Despite that stumble, the savvy 24-year-old has since built three separate businesses which will provide resources to help everyone from entrepreneurs launching a new venture to large businesses wanting to kickstart their digital marketing presence.
Home of Champions was designed to become an innovative hub of ideas for budding entrepreneurs who want to create new ideas that can support gaps in Bundaberg’s offerings from community projects to sellable products.
“It’s an organisation that has come out of recognising a gap in regional communities around support for creatives and early stage entrepreneurs,” Elisha said.
“What gaps are there in our region or our town and what resources we can develop of our own to fill those gaps and needs to provide support for people.”
One of the ways up-and-coming entrepreneurs and innovators can connect and participate in discussion will be via a Facebook group.
“It will act as a bit of a hub to bring people together to connect that community,” he said.
The volunteer youth worker said that while he was fortunate to have a parent to mentor him through his business journey, he recognised that not everyone had that same opportunity.
“I’ve been talking to a lot of high school students across Bundaberg chatting to them about what’s possible and there are some youth who are naturally driven and some people who have that support,” Elisha said.

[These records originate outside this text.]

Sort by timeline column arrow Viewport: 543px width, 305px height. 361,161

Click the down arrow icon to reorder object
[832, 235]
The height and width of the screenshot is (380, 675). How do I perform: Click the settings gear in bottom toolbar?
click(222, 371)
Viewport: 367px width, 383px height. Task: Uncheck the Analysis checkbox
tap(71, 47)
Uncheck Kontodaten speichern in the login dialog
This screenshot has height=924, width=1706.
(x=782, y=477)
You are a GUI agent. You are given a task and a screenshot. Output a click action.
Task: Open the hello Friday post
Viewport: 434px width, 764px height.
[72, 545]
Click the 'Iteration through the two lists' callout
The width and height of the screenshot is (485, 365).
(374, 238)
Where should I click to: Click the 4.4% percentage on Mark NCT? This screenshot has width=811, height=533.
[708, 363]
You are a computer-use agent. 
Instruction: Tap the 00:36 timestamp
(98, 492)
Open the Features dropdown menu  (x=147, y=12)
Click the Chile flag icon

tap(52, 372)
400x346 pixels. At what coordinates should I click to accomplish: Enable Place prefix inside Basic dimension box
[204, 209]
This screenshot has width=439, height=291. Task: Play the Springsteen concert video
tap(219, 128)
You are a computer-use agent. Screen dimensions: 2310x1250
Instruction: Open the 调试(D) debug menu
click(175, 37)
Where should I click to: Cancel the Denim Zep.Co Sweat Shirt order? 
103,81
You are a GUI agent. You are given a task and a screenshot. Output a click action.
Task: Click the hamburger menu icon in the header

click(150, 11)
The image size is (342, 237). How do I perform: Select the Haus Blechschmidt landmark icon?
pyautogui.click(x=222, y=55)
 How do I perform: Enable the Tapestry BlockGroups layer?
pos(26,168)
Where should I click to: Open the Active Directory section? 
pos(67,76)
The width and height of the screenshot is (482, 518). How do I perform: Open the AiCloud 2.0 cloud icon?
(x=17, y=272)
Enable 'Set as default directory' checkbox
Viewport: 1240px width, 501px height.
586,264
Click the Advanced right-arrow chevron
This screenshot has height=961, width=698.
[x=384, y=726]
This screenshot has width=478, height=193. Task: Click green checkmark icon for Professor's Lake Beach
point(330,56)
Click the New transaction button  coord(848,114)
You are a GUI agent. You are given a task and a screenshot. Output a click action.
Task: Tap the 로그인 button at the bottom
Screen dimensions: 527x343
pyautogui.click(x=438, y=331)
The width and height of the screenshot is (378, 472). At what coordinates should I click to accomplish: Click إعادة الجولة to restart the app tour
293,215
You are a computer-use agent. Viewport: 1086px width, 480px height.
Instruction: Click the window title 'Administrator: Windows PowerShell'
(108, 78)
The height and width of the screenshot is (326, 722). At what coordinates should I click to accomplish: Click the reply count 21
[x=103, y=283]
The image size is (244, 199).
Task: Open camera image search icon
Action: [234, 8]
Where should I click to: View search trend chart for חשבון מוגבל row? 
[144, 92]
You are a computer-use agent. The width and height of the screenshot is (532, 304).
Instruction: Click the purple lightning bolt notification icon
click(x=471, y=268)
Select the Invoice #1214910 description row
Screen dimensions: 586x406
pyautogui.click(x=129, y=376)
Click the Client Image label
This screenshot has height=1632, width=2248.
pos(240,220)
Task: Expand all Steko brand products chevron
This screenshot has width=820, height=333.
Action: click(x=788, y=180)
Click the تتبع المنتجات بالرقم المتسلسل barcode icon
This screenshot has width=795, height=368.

“For others, I found sometimes it’s hard to see what’s possible for them or there’s no representation or images of it when they go to school, so I think for some people they may want to do something, but they don’t feel they understand how to do it because they’ve never seen people who have been in their situation before; they just haven’t seen too many successful examples of it.”
Home of Champions is also the home of Elisha’s Spotify podcast, For the Creatives, where he sits down with local business owners to talk about how they got to where they are and discuss gaps in the market.
“Recently, I did a recording with Adam Hartford. He grew up in Bundaberg and he’s building his own personal training brand,” he said.
“He’s had a really interesting journey and has had his own challenges he’s had to face and from that, there’s a lot of things that he’s learnt from the business that he’s building and I just wanted to share a bit of that story as well and his health journey.”
Elisha’s talents also extend to web design branding, app design and marketing through his business, smartsite4u.
The business sells packages to medium and large scale businesses, as well as entrepreneurs who don’t know where to start when it comes to branding and digital marketing.
“What I’ve found is that there’s a lot of early stage entrepreneurs, there’s a lot of creatives who don’t necessarily need a full package service, they just need help taking that next step,” he said.
Elisha has also done some work for local community spaces, such as redesigning the Bundaberg Surf Lifesaving website.
He is also about to launch innovative business courses through his business, Creating with Elisha Tad.
“I was sitting down with local creatives and young business owners in town one-on-one helping them figure out how to use new marketing strategies in my own time and not as a paid service,” he said.
“I realised there’s only so much I can do, so creating this brand was about a lot of things I saw people need help with, turning things in Tik Tok videos, content videos so I could help more people at once.
“Some of those resources will be about changing negative thinking and challenging people’s mindsets about what they can do and what they can actually achieve.
“There’s a lot of resources out there already, so i’m not trying to recreate the wheel entirely, but there are a lot of gaps and there are some things as well that need to be taught or translated in the context of a regional community.”